Es un cartoon alocadamente oscuro; un western punk desmadrado. Como lo eran las tres anteriores, vaya, solo que ahora con más experiencia y, desde luego, respaldo, que nunca. Es un circo de incontables pistas en el que la vieja y la nueva escuela se pelean a muerte (para avanzar hacia la misma dirección), en el que la adrenalina fluye a todo gas y con furia vikinga, y en la que el rugido del grotesque marca de la casa muta en un engendro de preciosa y arrebatadora poesía operística. El tiempo para descansar puede invertirse (como ya ha sucedido hoy en el Palais) en unas más que merecidas ovaciones. Y sin remordimientos, que esto no es exactamente Hollywood. Porque esta criatura bebe del líquido de la ''Factoría de Sueños'', sí, pero lo que está desparramado ante nosotros son ni más ni menos que las -retorcidas- entrañas de un Señor Autor, con un cerebro (y testículos) de tamaño sólo comparable a su desacomplejada convicción y ambición. Ahora sí, y por una vez, la promoción no mentía: Qué gran escenario; qué gran show; qué gran público... ''Qué-gran-día''.

Tres cuartos de lo mismo para conmemorar el momento en que la la Competición decidió apostar por un debutante. Novato que, eso sí, viene referenciado como uno de los asistentes más próximos e importantes del maestro Béla Tarr. Casi nada. 'Son of Saul', impresionante debut en la dirección del húngaro Laszlo Nemes, podría definirse como un descensus ad infernos en toda regla... si no fuera porque al espectador se le sitúa justo ahí desde los rótulos iniciales. En ellos, se nos recuerda una figura histórica que, por pura (e insoportable) incomodidad, se ha visto relegada al mismo rincón que casi todas las de su especie: el olvido, que ya se sabe, es la más peligrosa de las (falsas) curaciones. Estamos una vez más en el infierno de la Segunda Guerra Mundial; en uno de sus círculos más bajos, reservado a la más aberrante de las atrocidades. En cada una de ellas, se precisa de la colaboración del supuesto enemigo para que el engranaje del fanatismo siga cobrándose sus macabros tributos. Y sin más presentaciones que valgan, nos topamos con el protagonista de la historia, uno de esos ''exterminables'' al que se le confió el secreto más inenarrable.

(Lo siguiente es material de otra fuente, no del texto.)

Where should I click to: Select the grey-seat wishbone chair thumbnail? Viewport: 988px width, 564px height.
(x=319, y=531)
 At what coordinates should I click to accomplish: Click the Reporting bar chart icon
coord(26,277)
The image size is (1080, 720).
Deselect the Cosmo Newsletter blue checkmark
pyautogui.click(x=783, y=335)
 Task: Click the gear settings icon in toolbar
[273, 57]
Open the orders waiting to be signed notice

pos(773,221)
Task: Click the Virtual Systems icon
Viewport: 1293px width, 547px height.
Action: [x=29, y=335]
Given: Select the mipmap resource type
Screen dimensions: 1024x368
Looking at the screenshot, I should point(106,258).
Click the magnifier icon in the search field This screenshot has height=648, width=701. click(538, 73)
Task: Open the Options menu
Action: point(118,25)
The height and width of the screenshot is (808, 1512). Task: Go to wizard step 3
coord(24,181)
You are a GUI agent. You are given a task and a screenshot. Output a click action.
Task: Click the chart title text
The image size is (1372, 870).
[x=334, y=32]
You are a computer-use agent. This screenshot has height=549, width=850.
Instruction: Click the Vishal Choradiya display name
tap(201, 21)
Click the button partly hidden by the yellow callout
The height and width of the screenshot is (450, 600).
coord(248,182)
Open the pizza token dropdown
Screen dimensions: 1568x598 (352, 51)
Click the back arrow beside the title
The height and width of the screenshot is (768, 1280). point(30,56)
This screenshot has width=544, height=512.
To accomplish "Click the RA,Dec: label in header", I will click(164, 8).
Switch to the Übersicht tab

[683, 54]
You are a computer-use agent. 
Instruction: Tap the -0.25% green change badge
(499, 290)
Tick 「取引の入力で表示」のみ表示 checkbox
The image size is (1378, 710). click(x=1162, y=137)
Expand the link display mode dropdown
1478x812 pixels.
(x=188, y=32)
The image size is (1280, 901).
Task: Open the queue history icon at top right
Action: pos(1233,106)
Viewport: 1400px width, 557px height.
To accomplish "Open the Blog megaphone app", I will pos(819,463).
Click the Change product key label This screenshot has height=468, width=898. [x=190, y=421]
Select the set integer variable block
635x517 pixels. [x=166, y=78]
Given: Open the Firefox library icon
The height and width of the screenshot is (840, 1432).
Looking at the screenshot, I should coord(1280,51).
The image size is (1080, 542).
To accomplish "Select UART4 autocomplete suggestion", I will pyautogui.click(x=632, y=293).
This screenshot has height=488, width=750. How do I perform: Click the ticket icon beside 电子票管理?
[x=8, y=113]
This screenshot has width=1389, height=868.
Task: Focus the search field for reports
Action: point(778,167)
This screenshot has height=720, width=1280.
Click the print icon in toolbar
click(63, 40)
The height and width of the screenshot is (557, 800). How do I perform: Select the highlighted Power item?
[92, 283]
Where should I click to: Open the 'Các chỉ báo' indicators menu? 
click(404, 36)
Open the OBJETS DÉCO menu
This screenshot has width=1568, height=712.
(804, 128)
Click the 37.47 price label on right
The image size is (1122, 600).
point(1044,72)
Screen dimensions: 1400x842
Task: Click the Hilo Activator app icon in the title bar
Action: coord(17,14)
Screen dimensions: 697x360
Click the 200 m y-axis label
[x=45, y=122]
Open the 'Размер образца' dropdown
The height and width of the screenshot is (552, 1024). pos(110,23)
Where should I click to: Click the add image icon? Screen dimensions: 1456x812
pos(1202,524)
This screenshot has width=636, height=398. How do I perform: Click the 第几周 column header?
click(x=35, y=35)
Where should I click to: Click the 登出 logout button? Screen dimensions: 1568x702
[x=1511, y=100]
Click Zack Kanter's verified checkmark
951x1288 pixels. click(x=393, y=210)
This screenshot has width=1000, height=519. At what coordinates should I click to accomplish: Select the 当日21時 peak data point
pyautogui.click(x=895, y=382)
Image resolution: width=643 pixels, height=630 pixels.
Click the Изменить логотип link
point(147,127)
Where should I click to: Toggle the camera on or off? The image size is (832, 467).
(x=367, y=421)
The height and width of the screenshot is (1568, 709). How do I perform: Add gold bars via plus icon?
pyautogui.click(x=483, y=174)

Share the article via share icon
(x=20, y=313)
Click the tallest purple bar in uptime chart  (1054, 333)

Y por poco que no gritamos de puro terror. Como si estuviéramos abrasándonos ahí dentro. La pantalla, por cierto, se ha olvidado del formato panorámico, y por si la asfixia no era suficientemente letal, Nemes decide revelarse como un superdotado en el cine de multitudes. Éste cumple uno de sus principales cometidos: que el encuadre respire, se mueva, corra... que se muestre como un ente imprevisible. Que el cine se convierta en algo tan grande como la vida... aunque ésta esté a punto de terminar. En la pantalla se apelotonan víctimas y verdugos, pero los vemos siempre, y ahí está el qué, a través de los ojos de una de esas ''vacas judas''. El rostro pétreo de Géza Röhrig encierra la espantosa verdad contemplada desde una atalaya con rango de visión mínimo, pero desde la cual se avista todo. La inmersión es total; la pesadilla, también. Laszlo Nemes se gana, al final de cada secuencia, el beneficio de la duda más dulce: ¿seguro que es novato? Al final de ésta su apabullante carta de presentación, queda otra duda flotando en el -irrespirable- aire. ¿La mirada que debemos dedicar al horror, se vive o se contagia? ¿Son posibles ambas opciones? Para más información, no perderle la pista al hombre.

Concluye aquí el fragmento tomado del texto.